Medio siglo sin parar de decidir. Si, no. Por aquí, por allí. Escribir y luego leer, imaginar, pintar, incumplir. Defraudar. «No te reconozco», te dirán. Recorrer el mundo más cercano, suspirar por lo lejano. Nueva York, Medellín, Berlín, el lago de Atitlán y el Quinto Real, en el Baztán. Lanuza al amanecer; Yugoslavia cuando era Yugoslavia; Islandia antes de que deje de ser Islandia. Londres y una punki con la cresta azul. El pasaporte de la vida lleno de cuños, a veces puños. Transbordo de sentimientos. Una historia en cada puerto. Sólo, con ella, con ellos. Con quien siempre ha estado, con quien ya no está. Familia, compañeros, amigos, vecinos, socios en la empresa de los sueños. Una mesa con mantel. Lautrec en el burdel. Las canas, la calva, las ojeras perpetuas, la cicatriz en el hombro derecho, las venas cada vez más intensas, el hígado revienta, la cabeza vuela.

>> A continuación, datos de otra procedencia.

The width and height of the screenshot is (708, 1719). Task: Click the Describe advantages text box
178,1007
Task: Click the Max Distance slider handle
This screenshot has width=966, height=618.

Las películas que te hicieron reír, las que te hicieron llorar, las canciones que quedan, los libros que esperan, las fotografías que a veces remiras, los Levis que ya no te puedes poner, los colores que ya no debes vestir. Del amarillo al negro, al final el gris. Un puro como el de Groucho y tu particular Cinema Paradis.

Benedetti, las esculturas de Giacometti, el titanio del Guggenheim, de Caravaggio a Gauguin. La casa, tu gente, un vaso de Vichy, el cojín largo para dormir, las sábanas blancas, las plantas empeñadas en morir, tus amores, tus razones, las obsesiones, el borrador que olía a nata, el boli bic y medio siglo a las espaldas con sus besos incluidos. Don Pato y don Pito, dan un paseíto.